DIRAC icon indicating copy to clipboard operation
DIRAC copied to clipboard

[8.0] Elastic: index creation only at indexing time

Open fstagni opened this issue 1 year ago • 6 comments

BEGINRELEASENOTES

*Monitoring FIX: Elastic: index creation will only be done at indexing time

ENDRELEASENOTES

fstagni avatar Feb 08 '24 15:02 fstagni

What is meant by "at indexing time" here?

Is the idea to switch to index templates? If so, the wiki should be updated as I don't see any automatic creation of the template?

chrisburr avatar Mar 18 '24 13:03 chrisburr

The goal is to not creates indices with 0 documents. There is indeed no automatic creation of the template, which would be needed for new installations IIUC. This is something for the documentation rather than for the wiki.

fstagni avatar Mar 18 '24 14:03 fstagni

Won't creating the template also be needed for existing installations as well?
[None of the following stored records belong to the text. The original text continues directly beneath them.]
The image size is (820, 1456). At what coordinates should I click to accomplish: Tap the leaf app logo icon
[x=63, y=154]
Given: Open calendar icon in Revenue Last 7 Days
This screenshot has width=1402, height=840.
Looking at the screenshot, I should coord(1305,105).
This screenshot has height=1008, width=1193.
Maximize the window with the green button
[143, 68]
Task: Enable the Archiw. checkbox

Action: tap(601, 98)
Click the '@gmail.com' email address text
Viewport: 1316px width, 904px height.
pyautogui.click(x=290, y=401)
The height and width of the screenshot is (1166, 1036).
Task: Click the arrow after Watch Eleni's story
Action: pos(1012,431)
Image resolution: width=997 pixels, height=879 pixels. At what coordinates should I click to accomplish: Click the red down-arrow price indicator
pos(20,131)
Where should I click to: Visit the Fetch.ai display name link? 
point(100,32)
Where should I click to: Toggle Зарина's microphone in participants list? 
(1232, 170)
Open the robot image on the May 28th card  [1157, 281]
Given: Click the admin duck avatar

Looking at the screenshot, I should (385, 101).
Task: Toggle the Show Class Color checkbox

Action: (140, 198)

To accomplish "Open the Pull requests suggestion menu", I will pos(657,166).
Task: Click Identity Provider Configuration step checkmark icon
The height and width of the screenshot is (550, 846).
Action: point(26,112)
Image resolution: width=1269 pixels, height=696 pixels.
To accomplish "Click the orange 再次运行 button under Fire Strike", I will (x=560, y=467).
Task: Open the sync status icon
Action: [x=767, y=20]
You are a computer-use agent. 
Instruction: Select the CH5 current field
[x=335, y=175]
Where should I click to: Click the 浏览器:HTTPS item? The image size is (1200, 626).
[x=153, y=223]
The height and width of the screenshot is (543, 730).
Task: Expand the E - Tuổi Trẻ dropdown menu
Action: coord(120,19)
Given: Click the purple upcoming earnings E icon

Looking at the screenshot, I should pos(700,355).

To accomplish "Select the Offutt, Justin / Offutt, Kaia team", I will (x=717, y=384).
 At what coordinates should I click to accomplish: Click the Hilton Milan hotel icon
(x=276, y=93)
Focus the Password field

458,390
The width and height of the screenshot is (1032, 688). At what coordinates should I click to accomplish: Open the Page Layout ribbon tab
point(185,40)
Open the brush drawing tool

chrisburr avatar Mar 18 '24 21:03 chrisburr

I am not sure, TBH. We can try in our test setups

fstagni avatar Mar 19 '24 10:03 fstagni

I am not sure, TBH. We can try in our test setups

Yesterday I have applied this patch to the DIRAC certification setup, and simply restarted everything. Today I see some new indices created (with today's dates) even for indices that do not have a template.

fstagni avatar Mar 20 '24 09:03 fstagni

I would expect the "schema" (or whatever it's called) of the index to be incorrect?

chrisburr avatar Mar 20 '24 14:03 chrisburr

Index templates are not strictly necessary, even if they some advantages. I have created https://github.com/DIRACGrid/DIRAC/pull/7652 for that, have a look

fstagni avatar Jun 06 '24 14:06 fstagni

I just had a chat with one of the opensearch guys at CERN (@spapadop). And he mentioned that for data that rolls around, instead of indices, data streams would be the way to go. https://opensearch.docs.cern.ch/data_ingestion/#data-streams

The example was the "dataoperation" that I intend to only keep around for a short time, like a month. And as far as I understand the datastream would just let one keep one "file" and opensearch would prune old data after the expiration time is reached.

andresailer avatar Jun 24 '24 15:06 andresailer

Yes, using data streams is the plan also for us (I also mentioned at the workshop) but in order to use them index templates first have to be in place.

fstagni avatar Jun 25 '24 15:06 fstagni

Included in #7678

fstagni avatar Aug 13 '24 09:08 fstagni